■ WHAT THE EXERCISE ASKS
Reproduce the first line of the entries that follow and each later line, word for word, ending with the one containing "[Original GINJER® organic pastille - honey]".

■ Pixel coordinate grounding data
####

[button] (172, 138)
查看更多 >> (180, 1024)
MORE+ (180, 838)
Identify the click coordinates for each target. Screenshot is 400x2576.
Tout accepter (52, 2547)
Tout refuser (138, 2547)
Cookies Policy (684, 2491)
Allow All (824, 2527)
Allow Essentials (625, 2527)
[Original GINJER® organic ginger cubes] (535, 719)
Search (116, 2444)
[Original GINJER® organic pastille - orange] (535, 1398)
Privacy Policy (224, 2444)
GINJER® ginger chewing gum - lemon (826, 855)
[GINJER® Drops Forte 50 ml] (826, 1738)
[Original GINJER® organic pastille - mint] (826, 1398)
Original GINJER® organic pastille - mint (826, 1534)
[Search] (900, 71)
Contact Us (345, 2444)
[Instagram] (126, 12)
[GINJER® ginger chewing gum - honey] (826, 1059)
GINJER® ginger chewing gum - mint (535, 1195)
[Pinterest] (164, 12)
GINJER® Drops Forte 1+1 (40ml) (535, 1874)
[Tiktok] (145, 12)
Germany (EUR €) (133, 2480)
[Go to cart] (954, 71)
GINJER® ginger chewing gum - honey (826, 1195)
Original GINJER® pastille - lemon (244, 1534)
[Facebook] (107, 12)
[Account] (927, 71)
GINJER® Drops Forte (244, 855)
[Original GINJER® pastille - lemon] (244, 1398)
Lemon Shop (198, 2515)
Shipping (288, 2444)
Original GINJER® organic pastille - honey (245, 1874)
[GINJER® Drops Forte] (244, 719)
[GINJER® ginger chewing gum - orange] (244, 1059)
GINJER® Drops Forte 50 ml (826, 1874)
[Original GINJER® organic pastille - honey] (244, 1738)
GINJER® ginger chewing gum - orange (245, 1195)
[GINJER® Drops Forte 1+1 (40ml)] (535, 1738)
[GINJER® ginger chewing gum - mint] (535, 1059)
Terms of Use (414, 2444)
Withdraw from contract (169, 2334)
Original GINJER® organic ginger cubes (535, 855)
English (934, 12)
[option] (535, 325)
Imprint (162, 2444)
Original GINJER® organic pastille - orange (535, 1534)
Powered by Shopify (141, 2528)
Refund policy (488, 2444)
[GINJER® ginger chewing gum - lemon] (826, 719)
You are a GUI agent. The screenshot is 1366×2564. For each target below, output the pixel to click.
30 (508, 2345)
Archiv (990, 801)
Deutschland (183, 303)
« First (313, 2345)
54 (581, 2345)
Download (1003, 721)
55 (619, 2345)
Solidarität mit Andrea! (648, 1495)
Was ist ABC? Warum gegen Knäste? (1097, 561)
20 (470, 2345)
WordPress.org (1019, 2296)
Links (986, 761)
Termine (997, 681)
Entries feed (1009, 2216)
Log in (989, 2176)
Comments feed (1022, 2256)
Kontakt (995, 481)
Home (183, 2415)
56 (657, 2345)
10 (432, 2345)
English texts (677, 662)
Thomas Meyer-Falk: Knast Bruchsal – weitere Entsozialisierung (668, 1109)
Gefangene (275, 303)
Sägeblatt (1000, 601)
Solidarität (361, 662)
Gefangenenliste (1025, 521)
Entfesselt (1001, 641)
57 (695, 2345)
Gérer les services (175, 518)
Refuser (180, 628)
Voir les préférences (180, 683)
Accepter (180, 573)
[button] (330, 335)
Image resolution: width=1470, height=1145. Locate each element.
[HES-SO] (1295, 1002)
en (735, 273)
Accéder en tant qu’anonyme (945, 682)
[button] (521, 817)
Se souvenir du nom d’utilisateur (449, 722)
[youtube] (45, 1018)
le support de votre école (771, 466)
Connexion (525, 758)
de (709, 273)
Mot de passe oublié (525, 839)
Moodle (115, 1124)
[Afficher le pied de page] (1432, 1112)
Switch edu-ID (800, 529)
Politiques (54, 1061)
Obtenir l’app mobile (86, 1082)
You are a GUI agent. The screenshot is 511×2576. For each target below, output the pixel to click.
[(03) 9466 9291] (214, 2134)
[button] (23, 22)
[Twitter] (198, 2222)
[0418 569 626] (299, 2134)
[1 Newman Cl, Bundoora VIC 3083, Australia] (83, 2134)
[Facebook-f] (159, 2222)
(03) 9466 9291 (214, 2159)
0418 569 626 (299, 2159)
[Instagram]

####

■ EXERCISE RESULT
[button] (172, 138)
查看更多 >> (180, 1024)
MORE+ (180, 838)
Identify the click coordinates for each target. Screenshot is 400x2576.
Tout accepter (52, 2547)
Tout refuser (138, 2547)
Cookies Policy (684, 2491)
Allow All (824, 2527)
Allow Essentials (625, 2527)
[Original GINJER® organic ginger cubes] (535, 719)
Search (116, 2444)
[Original GINJER® organic pastille - orange] (535, 1398)
Privacy Policy (224, 2444)
GINJER® ginger chewing gum - lemon (826, 855)
[GINJER® Drops Forte 50 ml] (826, 1738)
[Original GINJER® organic pastille - mint] (826, 1398)
Original GINJER® organic pastille - mint (826, 1534)
[Search] (900, 71)
Contact Us (345, 2444)
[Instagram] (126, 12)
[GINJER® ginger chewing gum - honey] (826, 1059)
GINJER® ginger chewing gum - mint (535, 1195)
[Pinterest] (164, 12)
GINJER® Drops Forte 1+1 (40ml) (535, 1874)
[Tiktok] (145, 12)
Germany (EUR €) (133, 2480)
[Go to cart] (954, 71)
GINJER® ginger chewing gum - honey (826, 1195)
Original GINJER® pastille - lemon (244, 1534)
[Facebook] (107, 12)
[Account] (927, 71)
GINJER® Drops Forte (244, 855)
[Original GINJER® pastille - lemon] (244, 1398)
Lemon Shop (198, 2515)
Shipping (288, 2444)
Original GINJER® organic pastille - honey (245, 1874)
[GINJER® Drops Forte] (244, 719)
[GINJER® ginger chewing gum - orange] (244, 1059)
GINJER® Drops Forte 50 ml (826, 1874)
[Original GINJER® organic pastille - honey] (244, 1738)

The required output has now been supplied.